Another FAQ-like essay of mine. Request for corrections.

---------

Explanation of Microsoft Windows Text-File Modes

by Shlomi Tal (shlompi@hotmail.com)

Contents

1. Concepts
2. ANSI Mode
3. Unicode Mode
4. UTF-8 Mode
----------------------------------------------------------------------

Preliminary note: Windows 9x is shorthand for Microsoft Windows 95, 98
and ME; Windows XP is shorthand for Microsoft Windows NT 4.0, 2000 and
XP.

1. Concepts
^^^^^^^^^^^

The more legacy-free line of Microsoft Windows operating systems are
designed to use Unicode for all text internally, with provision of
other representation modes for text for interoperability with other
environments. The modes are specifically those that appear in the
Windows XP text editor (Notepad), but they apply as general concepts.

Text files can be divided according to the bit-stream representation
they have, and according to the repertoire of characters they
potentially hold. Bit-stream representation is the number and order of
bits and bytes for encoding the text. Repertoire determines what
characters are legal to use in a text file.

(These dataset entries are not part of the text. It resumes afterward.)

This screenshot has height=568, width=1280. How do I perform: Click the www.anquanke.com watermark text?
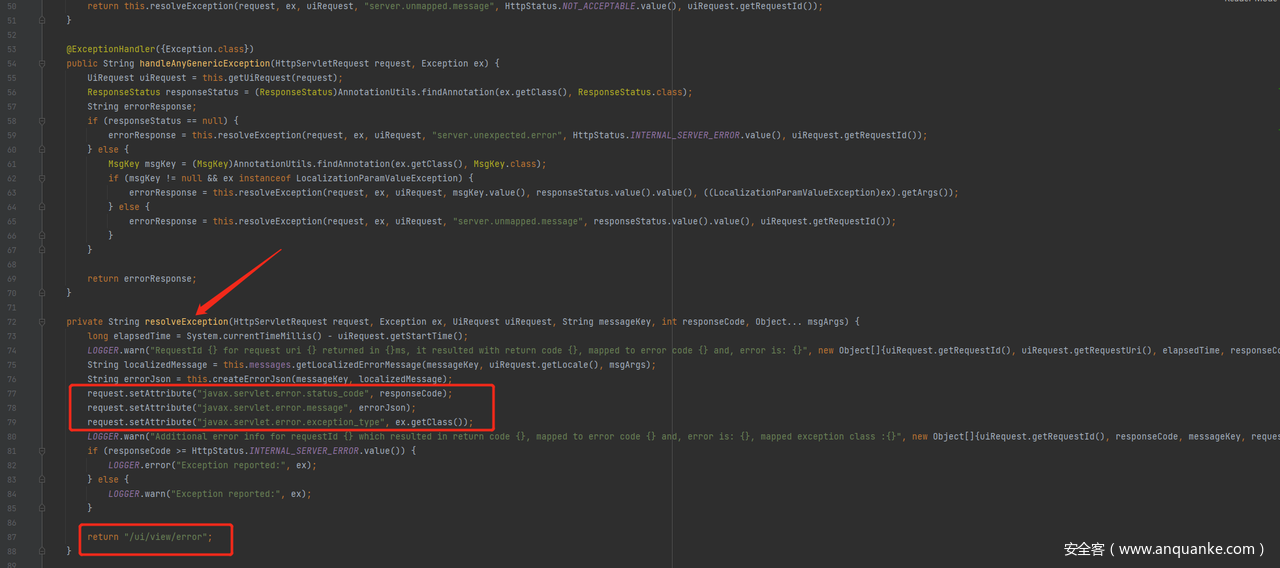1164,549
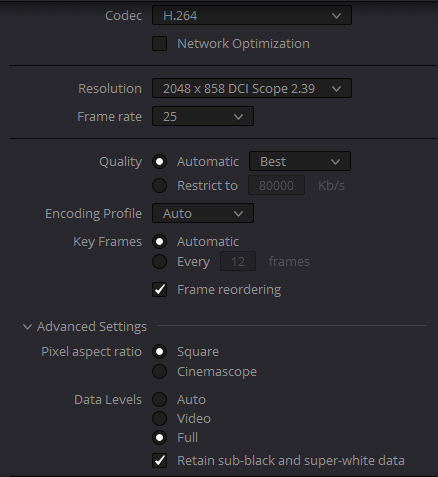Select Cinemascope pixel aspect ratio

click(x=159, y=372)
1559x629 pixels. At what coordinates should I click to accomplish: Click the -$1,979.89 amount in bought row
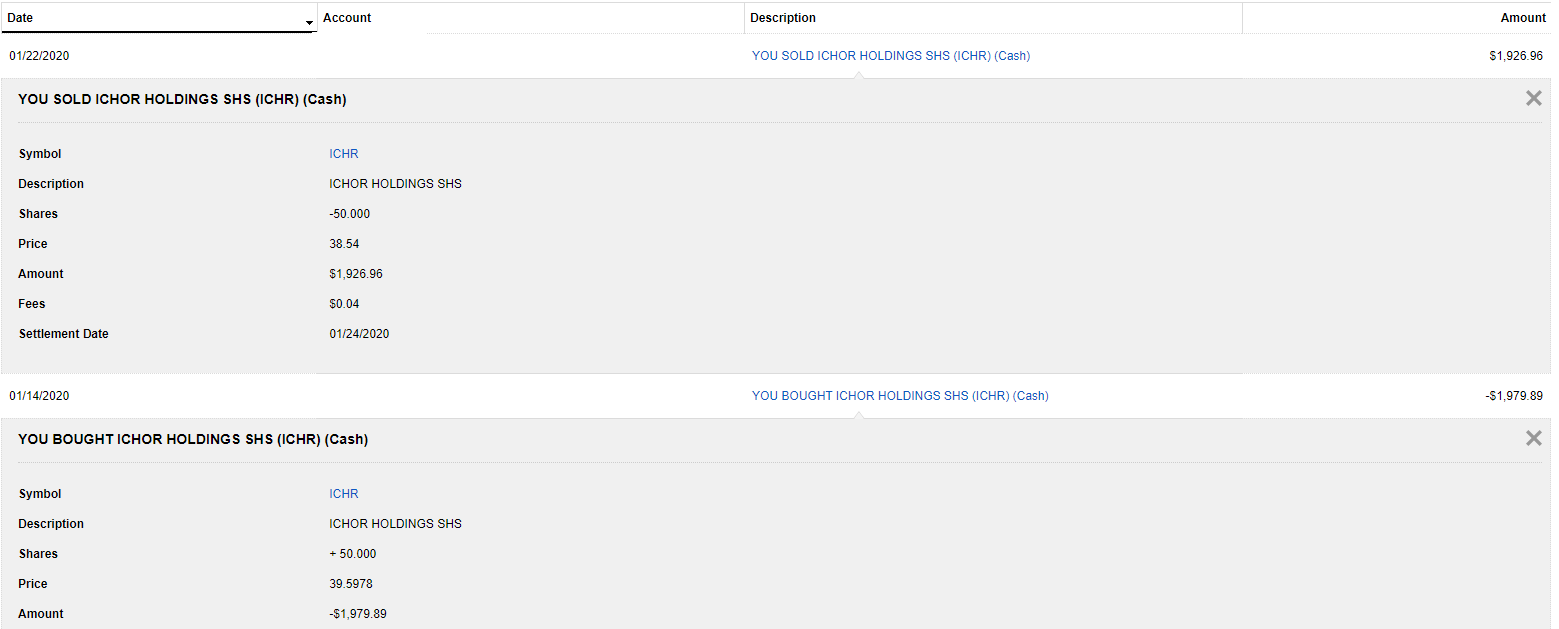tap(1513, 396)
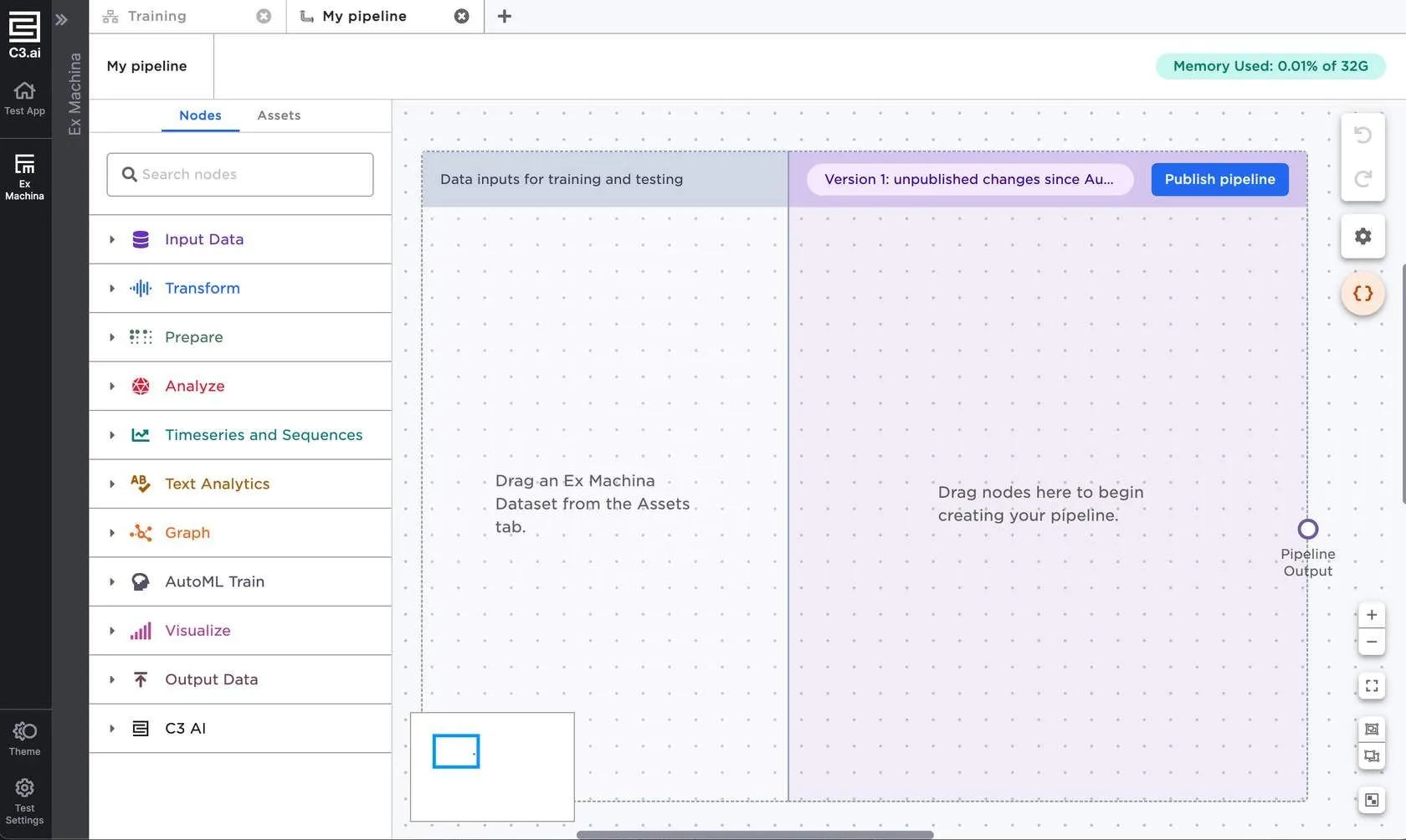This screenshot has height=840, width=1406.
Task: Click the undo arrow icon
Action: click(1362, 135)
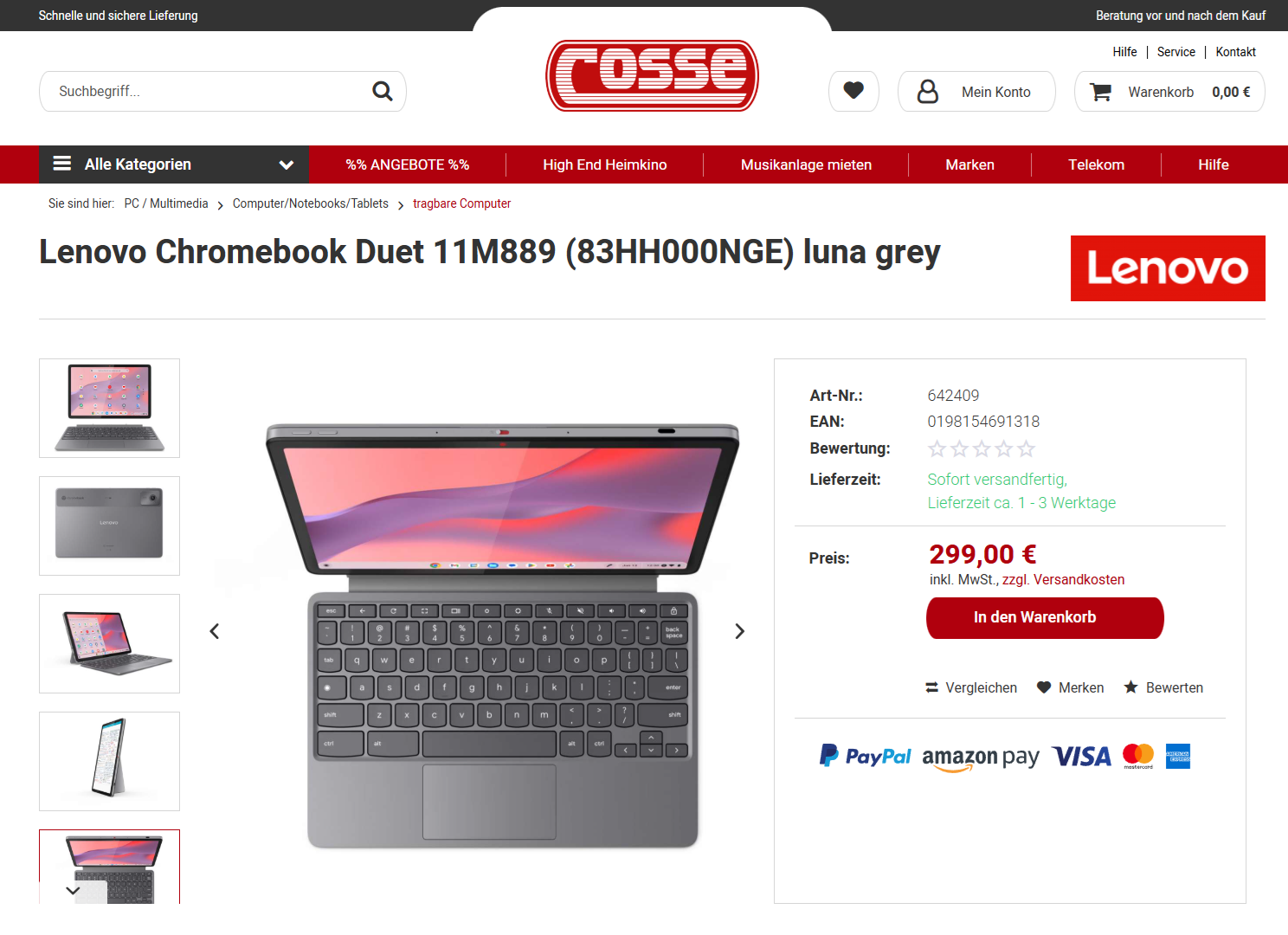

Bit-stream and repertoire
are closely linked, though the relations are not always
straightforward.

Microsoft Windows can handle text in at least one of three modes:

1. 8-bit stream with 256-character repertoire
2. 16-bit stream with 65536-character repertoire
3. 8-bit stream with 65536-character repertoire

The first is the only option for Windows 9x, and the second is the
native internal mode of Windows XP. The first involves switching the
repertoire by changing 8-bit codepages, whereas the second is fix
16-bit repertoire. The third mode is a hybrid, combining the
65536-character repertoire in a single extended 8-bit codepage.

2. ANSI Mode
^^^^^^^^^^^^
The oldest mode for text files in Microsoft Windows, and the only
option for the Windows 9x family, is ANSI mode, in which the system
recognizes 256 characters. Half of these (the ASCII range, 00 to 7F)
are constant, and the other half (80 to FF) change according to the
particular language version of the system. ANSI modes enable the use
of only two scripts: Basic Latin plus one more codeset. Other codesets
cannot be used in ANSI mode without changing the codepage (which, as
regards Windows 9x, means installing a different version of the
operating system).

In this area there is a notable difference between the "enabled" and
the "localized" versions of Windows 9x. "Enabled" means supporting a
codepage and input methods that make it possible to write in a
particular language. For example, the US version of Windows 9x is also
French enabled, for it has characters for French in the second half of
its codepage (CP1252 in this case). "Localized" means that the whole
interface has been translated to a different language. Localized is
inherently enabled, and there are more different localized versions
than enabled versions.

The practical consequence of ANSI mode is that text files are not
viewed uniformly between operating system versions when characters
from the second half of the codepage are used. For example, German
o-umlaut (U+00F6 LATIN SMALL LETTER O WITH DIAERESIS) will appear as
Hebrew Tsadi (U+05E6 HEBREW LETTER TSADI) when the text file
containing it is opened on an enabled or localized Hebrew Windows 9x
system. This is because German o-umlaut is located on the same integer
in the codepage map of CP1252 as is Hebrew Tsadi in CP1255 (the
MS-Windows Latin/Hebrew codepage). There is no way of entering
o-umlaut in a Hebrew Windows 9x version except through special
applications.

Windows XP abandons ANSI mode and uses Unicode mode instead (see
next), but for compatibility with Windows 9x and other codepage-based
environment it emulates the ANSI mode for one codepage at a time. That
is, an option of "system locale" or "system default language" is
chosen to determine which one of the 8-bit codepages Windows XP
supports. This has the consequence that, for example, German o-umlaut
will appear as Hebrew Tsadi if it is in an ANSI-mode text file and the
system default language is set to Hebrew (more exactly to CP1255). All
Windows 9x applications running on Windows XP will exhibit such
behaviour. This applies mainly to the interface (menus, captions) of
applications.

Windows XP does not use ANSI mode internally, but it can save an
external representation in a text file by saving it as "ANSI". The
file will be saved ordinarily only on condition that it does not
contain any character outside the system's default ANSI codepage. If
it does, then Notepad will trigger a warning to save as Unicode
instead, and further saving will corrupt the original data
(transcoding or conversion to question marks).

3. Unicode Mode
^^^^^^^^^^^^^^^

Windows XP handles text internally as UTF-16 (16 bits per character,
plus support for surrogates from Windows 2000 onwards), and can store
text as UTF-16 in either of little-endian or big-endian byte orders.
The native byte order for the Intel x86 processors is little-endian.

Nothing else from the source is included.